__Exercise aim__: Extract the balanced scorecard passage below and reproduce all of it word for word, without the listing that follows it.

--- start of Quoted passage ---

The Balanced Scorecard is a strategic performance management framework that has been designed to help an organisation monitor its performance and manage the execution of its strategy. Kaplan and Norton (1996a, 1996b) pointed out that the implementation of the Balance Score Card is to attain the following goals clarify and translate vision and strategy, communicate and link objectives and measures, plan, set targets, and align strategic initiatives; and enhance strategic feedback and learning.

A growing number of firms are replacing their financially-based performance measurement and compensation systems with a “balanced scorecard” incorporating multiple financial and nonfinancial indicators. Proponents of the balanced scorecard concept contend that this approach provides a powerful means for translating a firm’s vision and strategy into a tool that effectively communicates strategic intent and motivates performance against established strategic goals (Kaplan and Norton, 1996).

Kaplan and Norton (1992, 1996) developed the balanced scorecard concept to address the perceived shortcomings in financially-oriented performance measurement systems. The balanced Score card approach supplements traditional financial measures with non-financial measures focused on at least three other perspectives–customers, internal business processes, and learning and growth. According to the Financial Gazette dates 24 July 2009, it pointed out that more and more organisations today are resorting to the balanced scorecard as a performance management system.

--- end of Quoted passage ---
--- start of Data extract ---

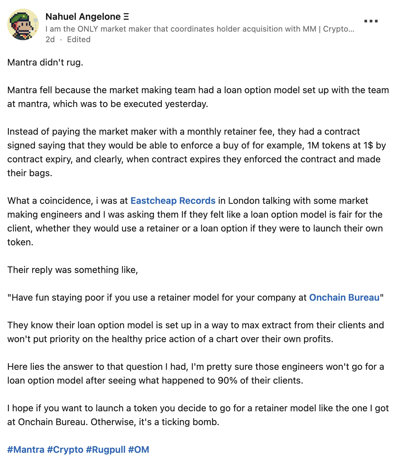398x461 pixels.
Task: Open the #Rugpull hashtag
Action: [106, 450]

--- end of Data extract ---

__Solved exercise__:
The Balanced Scorecard is a strategic performance management framework that has been designed to help an organisation monitor its performance and manage the execution of its strategy. Kaplan and Norton (1996a, 1996b) pointed out that the implementation of the Balance Score Card is to attain the following goals clarify and translate vision and strategy, communicate and link objectives and measures, plan, set targets, and align strategic initiatives; and enhance strategic feedback and learning.

A growing number of firms are replacing their financially-based performance measurement and compensation systems with a “balanced scorecard” incorporating multiple financial and nonfinancial indicators. Proponents of the balanced scorecard concept contend that this approach provides a powerful means for translating a firm’s vision and strategy into a tool that effectively communicates strategic intent and motivates performance against established strategic goals (Kaplan and Norton, 1996).

Kaplan and Norton (1992, 1996) developed the balanced scorecard concept to address the perceived shortcomings in financially-oriented performance measurement systems. The balanced Score card approach supplements traditional financial measures with non-financial measures focused on at least three other perspectives–customers, internal business processes, and learning and growth. According to the Financial Gazette dates 24 July 2009, it pointed out that more and more organisations today are resorting to the balanced scorecard as a performance management system.